Missing pretrained Vocoder model (BigV_16k) #3

Closed G-Thor closed 2 weeks ago

G-Thor commented 2 months ago

I am attempting to train a model using your code.

In the base config file used in model training (e.g. when calling sh train_run.sh), a pretrained vocoder model seems to be required. https://github.com/Choddeok/EmoSphere-TTS/blob/88c237bc039e3d2e08476b9961bbf3fb94db89ec/egs/egs_bases/tts/base.yaml#L44-L45 However, the README doesn't mention this, nor can I seem to find any explanation about where this model should come from.

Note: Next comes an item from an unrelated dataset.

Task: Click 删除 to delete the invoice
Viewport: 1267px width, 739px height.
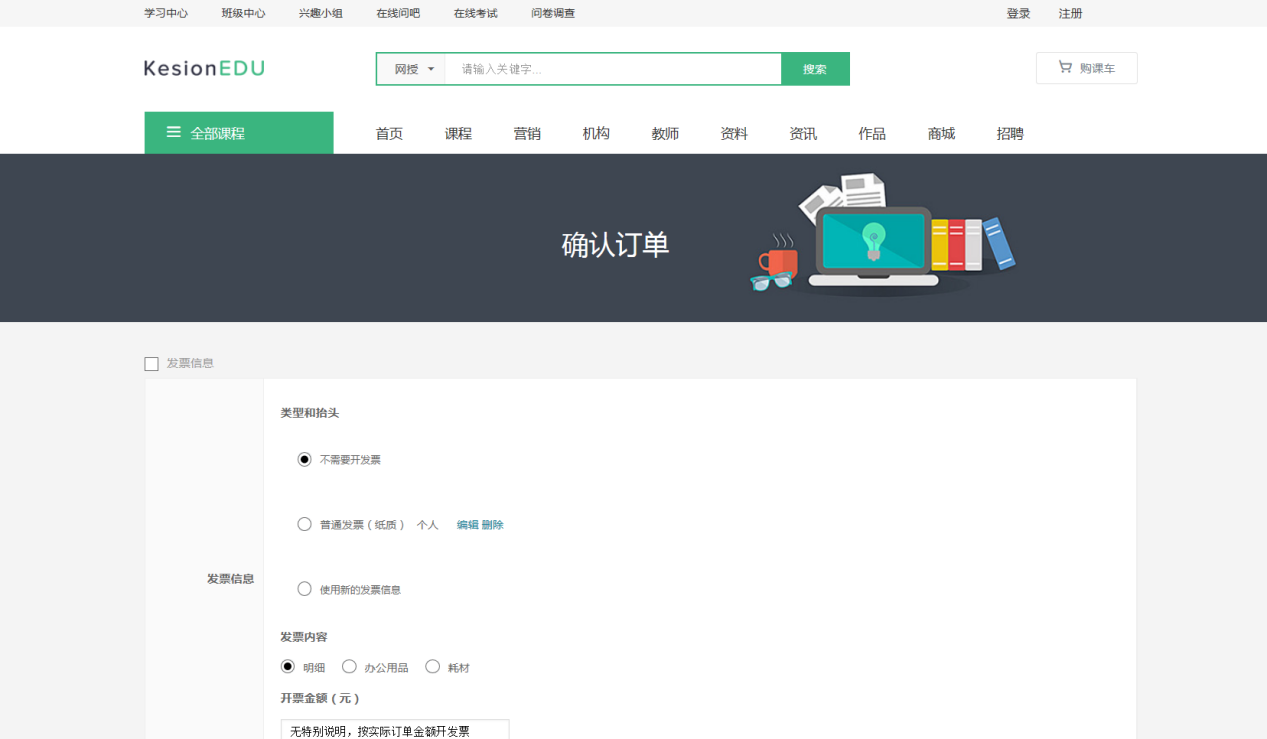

I could not find any reference to a 16kHz pretrained model on the official BigVGAN repo. Could you shed some light on where this pretrained model may be found or how it was trained in the first place?

Thanks in advance!

Choddeok commented 1 month ago

Firstly, I apologize for not sharing the training process and checkpoint for bigV_16k. Currently, it is challenging to make the vocoder publicly available. Instead, you can download the pre-trained model checkpoint from HiFi-GAN and adjust the parameters accordingly, which should allow you to proceed easily.

We plan to either release the checkpoint for bigV_16k in the future or modify the code to support training with HiFi-GAN directly.

Thank you for your understanding.

G-Thor commented 1 month ago

Thanks for your reply! I'll try it out with HiFiGAN instead